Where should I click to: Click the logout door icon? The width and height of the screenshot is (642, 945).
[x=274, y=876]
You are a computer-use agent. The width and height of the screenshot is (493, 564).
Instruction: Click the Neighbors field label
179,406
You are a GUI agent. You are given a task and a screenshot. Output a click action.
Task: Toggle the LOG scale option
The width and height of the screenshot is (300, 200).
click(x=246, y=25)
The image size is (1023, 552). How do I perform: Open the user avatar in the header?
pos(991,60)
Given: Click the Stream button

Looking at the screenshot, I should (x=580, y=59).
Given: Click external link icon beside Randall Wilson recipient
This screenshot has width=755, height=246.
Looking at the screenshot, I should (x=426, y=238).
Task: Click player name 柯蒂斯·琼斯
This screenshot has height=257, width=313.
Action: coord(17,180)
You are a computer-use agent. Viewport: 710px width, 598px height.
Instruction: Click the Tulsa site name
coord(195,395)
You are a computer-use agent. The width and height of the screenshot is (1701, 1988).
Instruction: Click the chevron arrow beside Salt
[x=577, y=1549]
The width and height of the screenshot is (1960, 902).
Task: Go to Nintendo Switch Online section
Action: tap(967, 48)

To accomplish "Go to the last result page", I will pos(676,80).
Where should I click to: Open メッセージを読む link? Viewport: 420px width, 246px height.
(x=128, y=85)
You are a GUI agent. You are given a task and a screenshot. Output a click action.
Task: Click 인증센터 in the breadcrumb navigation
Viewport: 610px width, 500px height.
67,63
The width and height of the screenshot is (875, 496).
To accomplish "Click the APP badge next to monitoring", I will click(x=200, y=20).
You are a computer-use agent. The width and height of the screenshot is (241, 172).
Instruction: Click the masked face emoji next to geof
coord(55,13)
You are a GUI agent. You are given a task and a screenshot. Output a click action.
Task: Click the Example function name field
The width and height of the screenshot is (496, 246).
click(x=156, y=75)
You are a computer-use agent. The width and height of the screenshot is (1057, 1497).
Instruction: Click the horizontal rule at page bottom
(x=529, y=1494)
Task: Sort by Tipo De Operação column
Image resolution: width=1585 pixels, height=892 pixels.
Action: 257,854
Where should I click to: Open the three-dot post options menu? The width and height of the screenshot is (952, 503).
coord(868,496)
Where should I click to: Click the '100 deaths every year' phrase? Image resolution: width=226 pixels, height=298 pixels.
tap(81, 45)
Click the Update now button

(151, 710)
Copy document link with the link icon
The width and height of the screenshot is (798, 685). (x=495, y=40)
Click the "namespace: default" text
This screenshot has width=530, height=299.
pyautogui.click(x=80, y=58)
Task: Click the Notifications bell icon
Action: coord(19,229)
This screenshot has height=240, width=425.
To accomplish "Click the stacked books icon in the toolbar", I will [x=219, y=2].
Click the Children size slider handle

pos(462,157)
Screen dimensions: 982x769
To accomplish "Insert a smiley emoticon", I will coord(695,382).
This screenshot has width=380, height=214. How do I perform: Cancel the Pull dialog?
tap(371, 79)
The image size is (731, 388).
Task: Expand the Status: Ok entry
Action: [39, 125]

____

● **AIM**
Please reproduce all of the material above word for word, keeping every line in its original order.

● **COMPLETED EXERCISE**
Where should I click to: Click the logout door icon? The width and height of the screenshot is (642, 945).
[x=274, y=876]
You are a computer-use agent. The width and height of the screenshot is (493, 564).
Instruction: Click the Neighbors field label
179,406
You are a GUI agent. You are given a task and a screenshot. Output a click action.
Task: Toggle the LOG scale option
The width and height of the screenshot is (300, 200).
click(x=246, y=25)
The image size is (1023, 552). How do I perform: Open the user avatar in the header?
pos(991,60)
Given: Click the Stream button

Looking at the screenshot, I should (x=580, y=59).
Given: Click external link icon beside Randall Wilson recipient
This screenshot has width=755, height=246.
Looking at the screenshot, I should (x=426, y=238).
Task: Click player name 柯蒂斯·琼斯
This screenshot has height=257, width=313.
Action: coord(17,180)
You are a computer-use agent. Viewport: 710px width, 598px height.
Instruction: Click the Tulsa site name
coord(195,395)
You are a computer-use agent. The width and height of the screenshot is (1701, 1988).
Instruction: Click the chevron arrow beside Salt
[x=577, y=1549]
The width and height of the screenshot is (1960, 902).
Task: Go to Nintendo Switch Online section
Action: tap(967, 48)

To accomplish "Go to the last result page", I will pos(676,80).
Where should I click to: Open メッセージを読む link? Viewport: 420px width, 246px height.
(x=128, y=85)
You are a GUI agent. You are given a task and a screenshot. Output a click action.
Task: Click 인증센터 in the breadcrumb navigation
Viewport: 610px width, 500px height.
67,63
The width and height of the screenshot is (875, 496).
To accomplish "Click the APP badge next to monitoring", I will click(x=200, y=20).
You are a computer-use agent. The width and height of the screenshot is (241, 172).
Instruction: Click the masked face emoji next to geof
coord(55,13)
You are a GUI agent. You are given a task and a screenshot. Output a click action.
Task: Click the Example function name field
The width and height of the screenshot is (496, 246).
click(x=156, y=75)
You are a computer-use agent. The width and height of the screenshot is (1057, 1497).
Instruction: Click the horizontal rule at page bottom
(x=529, y=1494)
Task: Sort by Tipo De Operação column
Image resolution: width=1585 pixels, height=892 pixels.
Action: 257,854
Where should I click to: Open the three-dot post options menu? The width and height of the screenshot is (952, 503).
coord(868,496)
Where should I click to: Click the '100 deaths every year' phrase? Image resolution: width=226 pixels, height=298 pixels.
tap(81, 45)
Click the Update now button

(151, 710)
Copy document link with the link icon
The width and height of the screenshot is (798, 685). (x=495, y=40)
Click the "namespace: default" text
This screenshot has width=530, height=299.
pyautogui.click(x=80, y=58)
Task: Click the Notifications bell icon
Action: coord(19,229)
This screenshot has height=240, width=425.
To accomplish "Click the stacked books icon in the toolbar", I will [x=219, y=2].
Click the Children size slider handle

pos(462,157)
Screen dimensions: 982x769
To accomplish "Insert a smiley emoticon", I will coord(695,382).
This screenshot has width=380, height=214. How do I perform: Cancel the Pull dialog?
tap(371, 79)
The image size is (731, 388).
Task: Expand the Status: Ok entry
Action: [39, 125]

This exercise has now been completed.